Single by Megan Thee Stallion

from the EP Suga
- Released: March 10, 2020
- Recorded: 2019
- Genre: Hip hop;
- Length: 2:56
- Label: 1501 Certified; 300;
- Composer: Julian Mason
- Lyricist: Megan Pete
- Producer: LilJuMadeDaBeat

Megan Thee Stallion singles chronology
| "B.I.T.C.H." (2020) | "Captain Hook" (2020) | "Freak" (2020) |

Music video
- "Captain Hook" on YouTube

= Captain Hook (Megan Thee Stallion song) =

2020 single by Megan Thee Stallion

"Captain Hook" is a song by American rapper Megan Thee Stallion from her third EP Suga (2020). It was released as the second single from the EP on March 10, 2020, alongside a music video. Following its release, a TikTok dance choreographed by TikTok star Skaibeauty quickly went viral.

== Music video ==
The music video was directed by Megan Thee Stallion herself. It opens with her at a studio writing the song's lyrics on her notepad, before going to the booth to rap them. While performing, she twerks and dances and a party starts, involving gambling and a lot of alcohol drinking.
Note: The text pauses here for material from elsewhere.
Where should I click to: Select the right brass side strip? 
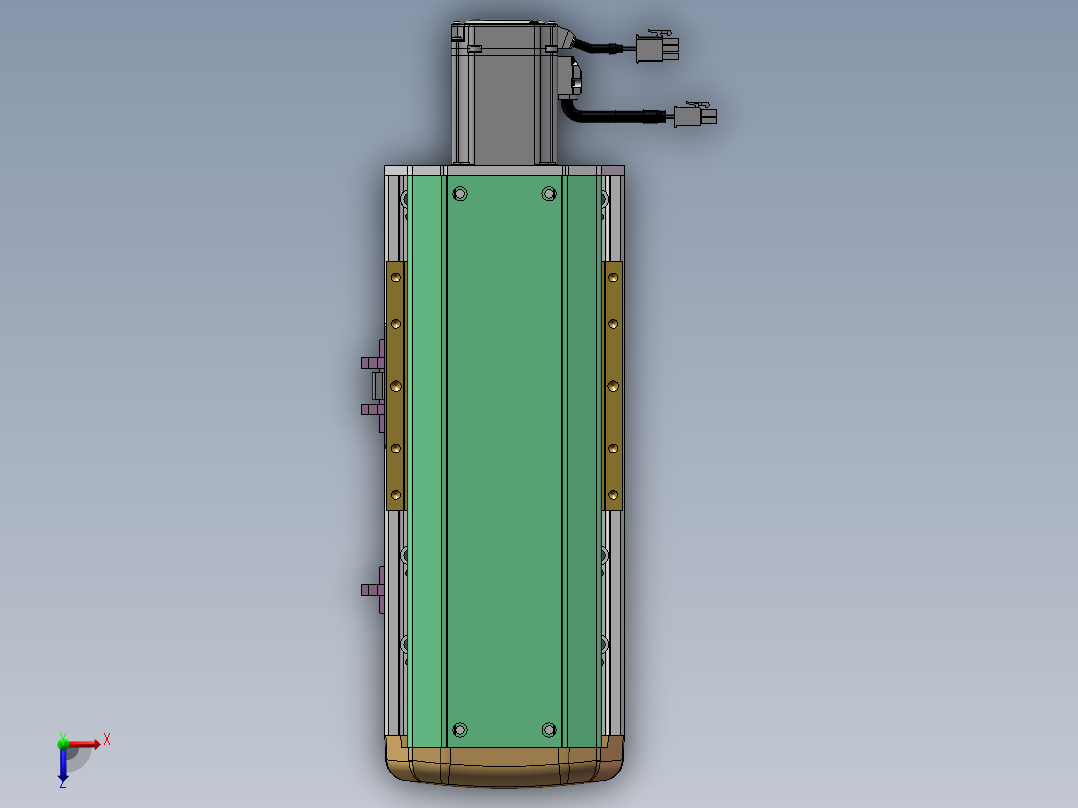(x=613, y=385)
Rapper Yella Beezy makes a cameo in the video.

== Charts ==

| Chart (2020) | Peak position |
|---|---|
| New Zealand Hot Singles (RMNZ) | 26 |
| US Billboard Hot 100 | 74 |
| US Hot R&B/Hip-Hop Songs (Billboard) | 41 |

==Certifications==

| Region | Certification | Certified units/sales |
| New Zealand (RMNZ) | Gold | 15,000^{‡} |
| United States (RIAA) | 2× Platinum | 2,000,000^{‡} |
^{‡} Sales+streaming figures based on certification alone.